Pour l'Europe, un rééquilibrage ne sera pas simple, mais il ne sera pas impossible pour toujours. 


Une dépendance géopolitique n'est pas une annexion. La Russie conservera son élite, son arsenal nucléaire, ses ressources et une profonde méfiance historique envers la Chine. Un futur pouvoir russe ( un jour, qui sait?)  pourrait donc chercher à retrouver une marge de manœuvre vis-à-vis de l'Europe. Mais également , plus l'intégration économique, technologique et militaire avec Pékin progressera, plus le coût d'une telle réorientation augmentera. Et les Russes le savent pertinemment.

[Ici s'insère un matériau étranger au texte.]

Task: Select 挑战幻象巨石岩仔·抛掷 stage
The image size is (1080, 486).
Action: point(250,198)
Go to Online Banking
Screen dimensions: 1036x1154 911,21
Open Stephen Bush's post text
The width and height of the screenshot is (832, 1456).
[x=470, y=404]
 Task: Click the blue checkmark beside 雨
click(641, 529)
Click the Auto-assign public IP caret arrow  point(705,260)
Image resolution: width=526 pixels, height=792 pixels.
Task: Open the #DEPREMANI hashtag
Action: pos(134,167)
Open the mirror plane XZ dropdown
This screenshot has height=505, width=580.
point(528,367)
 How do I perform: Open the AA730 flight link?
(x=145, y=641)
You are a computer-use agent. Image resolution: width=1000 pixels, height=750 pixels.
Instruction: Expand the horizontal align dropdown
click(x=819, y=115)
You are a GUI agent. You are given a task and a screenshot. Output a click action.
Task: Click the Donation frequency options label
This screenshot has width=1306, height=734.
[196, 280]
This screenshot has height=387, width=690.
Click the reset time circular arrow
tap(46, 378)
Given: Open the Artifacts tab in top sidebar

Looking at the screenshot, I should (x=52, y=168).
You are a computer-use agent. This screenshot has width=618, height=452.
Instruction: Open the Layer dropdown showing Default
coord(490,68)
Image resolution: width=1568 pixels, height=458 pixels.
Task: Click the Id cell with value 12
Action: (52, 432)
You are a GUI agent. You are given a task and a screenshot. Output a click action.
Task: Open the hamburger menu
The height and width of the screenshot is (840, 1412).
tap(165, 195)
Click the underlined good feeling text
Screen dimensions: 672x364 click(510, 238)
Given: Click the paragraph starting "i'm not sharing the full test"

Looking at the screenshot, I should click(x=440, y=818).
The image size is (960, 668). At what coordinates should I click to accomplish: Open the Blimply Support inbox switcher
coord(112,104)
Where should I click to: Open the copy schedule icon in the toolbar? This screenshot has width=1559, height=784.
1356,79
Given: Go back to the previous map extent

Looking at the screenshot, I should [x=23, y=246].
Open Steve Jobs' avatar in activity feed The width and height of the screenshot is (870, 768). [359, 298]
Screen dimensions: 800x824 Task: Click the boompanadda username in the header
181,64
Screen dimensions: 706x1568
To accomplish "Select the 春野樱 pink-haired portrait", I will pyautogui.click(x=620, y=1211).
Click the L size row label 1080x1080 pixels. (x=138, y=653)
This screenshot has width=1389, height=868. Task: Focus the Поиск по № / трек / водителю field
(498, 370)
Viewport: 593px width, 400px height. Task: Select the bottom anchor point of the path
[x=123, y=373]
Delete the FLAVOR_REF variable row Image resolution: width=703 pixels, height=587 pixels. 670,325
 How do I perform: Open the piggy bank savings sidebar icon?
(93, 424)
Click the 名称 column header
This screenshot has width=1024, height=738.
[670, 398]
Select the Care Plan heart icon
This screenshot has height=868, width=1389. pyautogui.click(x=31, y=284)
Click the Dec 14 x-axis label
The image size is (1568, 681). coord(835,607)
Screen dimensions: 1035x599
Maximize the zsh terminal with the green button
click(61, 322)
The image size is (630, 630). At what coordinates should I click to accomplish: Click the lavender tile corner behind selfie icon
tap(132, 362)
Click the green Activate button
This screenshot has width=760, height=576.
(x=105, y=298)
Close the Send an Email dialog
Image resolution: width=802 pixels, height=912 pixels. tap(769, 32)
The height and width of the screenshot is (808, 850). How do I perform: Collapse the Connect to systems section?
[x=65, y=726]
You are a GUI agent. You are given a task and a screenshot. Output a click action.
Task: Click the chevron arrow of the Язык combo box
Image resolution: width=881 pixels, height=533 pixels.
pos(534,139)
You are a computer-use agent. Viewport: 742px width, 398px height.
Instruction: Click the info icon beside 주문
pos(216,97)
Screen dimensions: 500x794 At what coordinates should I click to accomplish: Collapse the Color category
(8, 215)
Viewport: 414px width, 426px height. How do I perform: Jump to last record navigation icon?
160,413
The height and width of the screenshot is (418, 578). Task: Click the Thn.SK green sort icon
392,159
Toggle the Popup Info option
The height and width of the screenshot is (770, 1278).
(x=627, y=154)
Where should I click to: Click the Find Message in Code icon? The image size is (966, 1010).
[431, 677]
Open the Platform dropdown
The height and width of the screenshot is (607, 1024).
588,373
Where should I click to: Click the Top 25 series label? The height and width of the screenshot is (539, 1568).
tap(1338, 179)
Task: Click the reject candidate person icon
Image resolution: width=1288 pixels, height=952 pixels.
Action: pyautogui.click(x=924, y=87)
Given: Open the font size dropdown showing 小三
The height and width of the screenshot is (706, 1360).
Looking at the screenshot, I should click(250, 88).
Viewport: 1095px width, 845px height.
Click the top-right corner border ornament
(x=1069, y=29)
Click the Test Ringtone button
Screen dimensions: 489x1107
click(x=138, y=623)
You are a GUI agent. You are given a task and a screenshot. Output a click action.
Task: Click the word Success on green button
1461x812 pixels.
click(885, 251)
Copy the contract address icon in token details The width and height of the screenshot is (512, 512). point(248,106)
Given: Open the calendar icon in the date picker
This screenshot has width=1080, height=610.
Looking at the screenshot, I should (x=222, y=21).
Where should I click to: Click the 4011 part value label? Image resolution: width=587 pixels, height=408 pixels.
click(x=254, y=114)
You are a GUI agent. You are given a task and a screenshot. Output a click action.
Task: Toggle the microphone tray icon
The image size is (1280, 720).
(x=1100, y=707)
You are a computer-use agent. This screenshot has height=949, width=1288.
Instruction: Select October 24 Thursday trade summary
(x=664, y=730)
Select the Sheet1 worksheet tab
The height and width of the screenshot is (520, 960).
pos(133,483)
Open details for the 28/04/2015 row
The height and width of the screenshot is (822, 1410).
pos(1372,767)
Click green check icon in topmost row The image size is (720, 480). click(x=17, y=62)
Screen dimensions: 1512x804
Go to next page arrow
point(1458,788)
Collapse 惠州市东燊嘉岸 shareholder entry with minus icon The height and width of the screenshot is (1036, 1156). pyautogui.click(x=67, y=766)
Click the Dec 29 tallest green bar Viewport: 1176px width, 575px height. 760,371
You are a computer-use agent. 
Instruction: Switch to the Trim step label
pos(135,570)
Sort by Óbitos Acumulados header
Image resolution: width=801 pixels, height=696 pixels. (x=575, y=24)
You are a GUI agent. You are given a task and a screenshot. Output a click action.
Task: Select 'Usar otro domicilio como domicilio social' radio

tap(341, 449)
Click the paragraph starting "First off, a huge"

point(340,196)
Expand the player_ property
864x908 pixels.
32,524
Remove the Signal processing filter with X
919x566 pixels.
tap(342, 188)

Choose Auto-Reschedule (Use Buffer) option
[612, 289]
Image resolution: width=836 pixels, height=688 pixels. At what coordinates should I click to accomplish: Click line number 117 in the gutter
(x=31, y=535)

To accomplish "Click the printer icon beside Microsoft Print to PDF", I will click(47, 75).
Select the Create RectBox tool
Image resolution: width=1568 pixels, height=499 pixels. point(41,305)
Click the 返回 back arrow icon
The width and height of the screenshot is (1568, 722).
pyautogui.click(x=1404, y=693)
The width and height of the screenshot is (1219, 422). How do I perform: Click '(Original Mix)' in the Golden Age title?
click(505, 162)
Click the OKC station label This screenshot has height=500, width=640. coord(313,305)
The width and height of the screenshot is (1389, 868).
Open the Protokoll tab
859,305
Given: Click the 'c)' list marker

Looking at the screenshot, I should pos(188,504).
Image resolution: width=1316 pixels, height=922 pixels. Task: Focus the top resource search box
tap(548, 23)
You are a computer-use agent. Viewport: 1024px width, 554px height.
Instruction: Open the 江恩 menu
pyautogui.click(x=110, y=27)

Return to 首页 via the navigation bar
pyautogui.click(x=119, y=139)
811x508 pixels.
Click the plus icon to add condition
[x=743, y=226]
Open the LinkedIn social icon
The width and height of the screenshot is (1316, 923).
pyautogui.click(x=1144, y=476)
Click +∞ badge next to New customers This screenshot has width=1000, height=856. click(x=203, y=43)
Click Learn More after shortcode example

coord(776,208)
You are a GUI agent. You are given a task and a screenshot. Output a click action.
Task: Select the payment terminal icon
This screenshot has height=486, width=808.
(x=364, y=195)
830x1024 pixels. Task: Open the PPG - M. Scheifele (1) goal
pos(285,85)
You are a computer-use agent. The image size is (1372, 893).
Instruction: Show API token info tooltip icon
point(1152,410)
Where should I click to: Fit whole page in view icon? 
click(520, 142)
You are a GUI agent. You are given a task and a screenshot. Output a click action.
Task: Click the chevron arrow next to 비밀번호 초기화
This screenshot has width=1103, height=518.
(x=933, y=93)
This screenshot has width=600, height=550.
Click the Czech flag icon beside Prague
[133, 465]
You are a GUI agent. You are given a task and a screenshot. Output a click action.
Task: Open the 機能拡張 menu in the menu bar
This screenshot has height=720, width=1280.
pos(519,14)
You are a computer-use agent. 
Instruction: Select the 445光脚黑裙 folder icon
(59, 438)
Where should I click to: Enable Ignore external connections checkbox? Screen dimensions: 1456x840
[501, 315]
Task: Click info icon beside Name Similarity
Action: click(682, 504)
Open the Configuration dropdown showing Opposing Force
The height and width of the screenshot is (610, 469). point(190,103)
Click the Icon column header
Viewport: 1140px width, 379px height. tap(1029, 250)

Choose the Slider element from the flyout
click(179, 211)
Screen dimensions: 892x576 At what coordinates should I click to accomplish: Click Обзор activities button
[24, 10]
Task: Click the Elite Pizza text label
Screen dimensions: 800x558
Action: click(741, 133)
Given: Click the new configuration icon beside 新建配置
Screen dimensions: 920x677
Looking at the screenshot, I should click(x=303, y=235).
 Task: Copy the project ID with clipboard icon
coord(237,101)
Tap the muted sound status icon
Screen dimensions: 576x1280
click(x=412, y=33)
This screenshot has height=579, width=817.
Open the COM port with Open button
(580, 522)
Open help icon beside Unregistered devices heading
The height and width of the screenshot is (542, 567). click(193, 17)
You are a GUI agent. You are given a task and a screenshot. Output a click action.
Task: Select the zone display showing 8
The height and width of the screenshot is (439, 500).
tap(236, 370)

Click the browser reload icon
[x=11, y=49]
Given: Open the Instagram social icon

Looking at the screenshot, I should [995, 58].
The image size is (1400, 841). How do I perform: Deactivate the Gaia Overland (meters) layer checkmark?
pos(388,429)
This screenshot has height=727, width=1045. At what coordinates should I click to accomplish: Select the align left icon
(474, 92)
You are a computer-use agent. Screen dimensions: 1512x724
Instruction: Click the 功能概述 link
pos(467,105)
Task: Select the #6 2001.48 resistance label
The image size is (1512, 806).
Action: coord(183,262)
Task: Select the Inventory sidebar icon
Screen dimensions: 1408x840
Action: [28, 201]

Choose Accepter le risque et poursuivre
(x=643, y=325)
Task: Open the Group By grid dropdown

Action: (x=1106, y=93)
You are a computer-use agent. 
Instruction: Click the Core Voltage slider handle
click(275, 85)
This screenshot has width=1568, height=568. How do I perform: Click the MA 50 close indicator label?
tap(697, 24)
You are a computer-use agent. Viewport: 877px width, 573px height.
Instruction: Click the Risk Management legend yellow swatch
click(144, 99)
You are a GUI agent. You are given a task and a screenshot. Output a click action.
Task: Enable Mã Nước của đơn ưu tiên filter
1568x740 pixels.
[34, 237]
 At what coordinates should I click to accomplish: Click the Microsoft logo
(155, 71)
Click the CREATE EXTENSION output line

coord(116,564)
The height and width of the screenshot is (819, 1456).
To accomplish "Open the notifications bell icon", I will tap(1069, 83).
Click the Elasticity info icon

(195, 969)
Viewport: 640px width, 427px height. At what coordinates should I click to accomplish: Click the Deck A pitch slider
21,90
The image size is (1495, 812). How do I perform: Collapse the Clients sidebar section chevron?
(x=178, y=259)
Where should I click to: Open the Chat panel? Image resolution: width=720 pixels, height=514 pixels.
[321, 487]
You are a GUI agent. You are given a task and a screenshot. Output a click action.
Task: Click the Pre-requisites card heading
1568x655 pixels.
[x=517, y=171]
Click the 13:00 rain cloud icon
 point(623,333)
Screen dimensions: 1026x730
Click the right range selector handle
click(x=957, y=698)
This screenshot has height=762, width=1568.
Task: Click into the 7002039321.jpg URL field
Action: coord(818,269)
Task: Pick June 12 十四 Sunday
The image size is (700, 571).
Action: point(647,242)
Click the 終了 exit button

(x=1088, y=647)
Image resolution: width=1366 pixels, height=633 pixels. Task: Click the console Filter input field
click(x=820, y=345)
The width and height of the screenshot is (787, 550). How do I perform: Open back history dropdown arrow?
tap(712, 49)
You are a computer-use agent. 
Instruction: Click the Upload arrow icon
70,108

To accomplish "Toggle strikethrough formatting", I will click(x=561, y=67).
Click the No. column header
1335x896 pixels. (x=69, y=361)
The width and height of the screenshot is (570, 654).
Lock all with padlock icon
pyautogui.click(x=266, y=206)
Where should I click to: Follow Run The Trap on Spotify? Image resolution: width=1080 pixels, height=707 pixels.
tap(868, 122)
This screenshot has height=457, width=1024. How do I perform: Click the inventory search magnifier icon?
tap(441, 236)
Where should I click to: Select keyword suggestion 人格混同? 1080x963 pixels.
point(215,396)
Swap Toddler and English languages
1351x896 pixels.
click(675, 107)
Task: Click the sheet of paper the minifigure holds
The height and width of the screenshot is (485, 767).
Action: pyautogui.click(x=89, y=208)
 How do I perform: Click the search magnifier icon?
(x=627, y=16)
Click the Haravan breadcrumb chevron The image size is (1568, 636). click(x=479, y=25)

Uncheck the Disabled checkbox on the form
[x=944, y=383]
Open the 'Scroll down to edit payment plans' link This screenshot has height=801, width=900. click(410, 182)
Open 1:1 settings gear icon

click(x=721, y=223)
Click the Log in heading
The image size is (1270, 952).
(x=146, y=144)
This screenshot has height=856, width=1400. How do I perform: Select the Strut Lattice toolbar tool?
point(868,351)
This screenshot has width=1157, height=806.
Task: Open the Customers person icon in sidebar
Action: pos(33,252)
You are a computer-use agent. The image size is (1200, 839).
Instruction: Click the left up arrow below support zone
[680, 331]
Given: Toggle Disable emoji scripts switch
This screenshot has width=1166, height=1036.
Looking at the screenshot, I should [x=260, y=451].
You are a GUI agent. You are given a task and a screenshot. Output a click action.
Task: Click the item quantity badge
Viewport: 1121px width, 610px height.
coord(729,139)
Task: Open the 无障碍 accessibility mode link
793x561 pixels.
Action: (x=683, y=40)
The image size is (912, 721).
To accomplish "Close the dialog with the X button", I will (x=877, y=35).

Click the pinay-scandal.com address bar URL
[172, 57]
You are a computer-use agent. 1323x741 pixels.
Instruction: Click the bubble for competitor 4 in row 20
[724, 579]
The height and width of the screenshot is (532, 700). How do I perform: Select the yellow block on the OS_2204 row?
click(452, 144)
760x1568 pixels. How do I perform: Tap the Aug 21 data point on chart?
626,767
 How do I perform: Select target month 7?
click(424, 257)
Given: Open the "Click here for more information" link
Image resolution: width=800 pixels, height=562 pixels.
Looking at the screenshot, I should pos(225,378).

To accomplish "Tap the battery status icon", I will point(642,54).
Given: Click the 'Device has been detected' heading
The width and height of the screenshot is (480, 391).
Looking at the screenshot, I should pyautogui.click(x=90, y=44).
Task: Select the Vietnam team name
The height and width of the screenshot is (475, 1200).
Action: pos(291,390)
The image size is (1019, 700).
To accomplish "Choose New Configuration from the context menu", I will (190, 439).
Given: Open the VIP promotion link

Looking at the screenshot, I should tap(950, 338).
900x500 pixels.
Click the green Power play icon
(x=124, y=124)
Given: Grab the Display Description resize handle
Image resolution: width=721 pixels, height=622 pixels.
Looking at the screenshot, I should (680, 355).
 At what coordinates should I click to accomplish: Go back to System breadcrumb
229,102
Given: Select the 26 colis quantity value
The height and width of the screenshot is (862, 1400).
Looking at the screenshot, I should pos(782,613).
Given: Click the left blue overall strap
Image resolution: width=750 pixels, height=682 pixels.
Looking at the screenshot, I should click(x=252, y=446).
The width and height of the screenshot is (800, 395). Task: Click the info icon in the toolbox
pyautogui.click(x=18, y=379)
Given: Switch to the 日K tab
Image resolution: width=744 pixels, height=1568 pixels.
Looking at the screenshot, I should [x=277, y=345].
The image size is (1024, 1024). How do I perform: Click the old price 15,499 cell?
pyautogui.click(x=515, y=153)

Le véritable problème pour les Européens est ailleurs : il s'appelle la confiance.


Un changement de dirigeant ne suffira pas à débarrasser la Russie de son impérialisme. Je le répète encore, celui-ci ne repose pas uniquement sur Poutine. Il est inscrit dans la structure même de l'État, dans le récit national, dans l'éducation, dans le rapport historique aux peuples voisins et dans cette idée profondément ancrée que la sécurité de la Russie exige la faiblesse ou la subordination de ses périphéries.


Pour sortir de cette logique, il faudrait probablement une défaite clairement comprise comme telle, une perte durable de la capacité d'imposer sa volonté à ses voisins, une transformation profonde des institutions et l'émergence d'un nouveau récit national.

Rien de tout cela ne peut être rapide.

 L'Allemagne et le Japon n'ont changé qu'après une rupture totale : une défaite militaire écrasante, une forte contrainte extérieure et une reconstruction politique en profondeur. La Russie pourrait peut-être évoluer autrement, mais certainement pas grâce à une simple dépoutinisation cosmétique. Nous étions naïfs en 1991, j'espère que nous le sommes moins après la guerre dévastatrice en Ukraine.


C'est pourquoi je crois que l'Europe ne devrait pas construire sa stratégie autour de l'espoir de récupérer la Russie à court terme. Elle doit D'ABORD bâtir une position de force qui permettra, peut-être un jour, d'amorcer une autre relation avec une nouvelle génération de ce pays.


Et je vais essayer de montrer dans mon prochain texte qu'il me semble parfaitement possible de contenir la Russie à nos frontières, même si cela nous conduit probablement vers une décennie de confrontation en zone grise.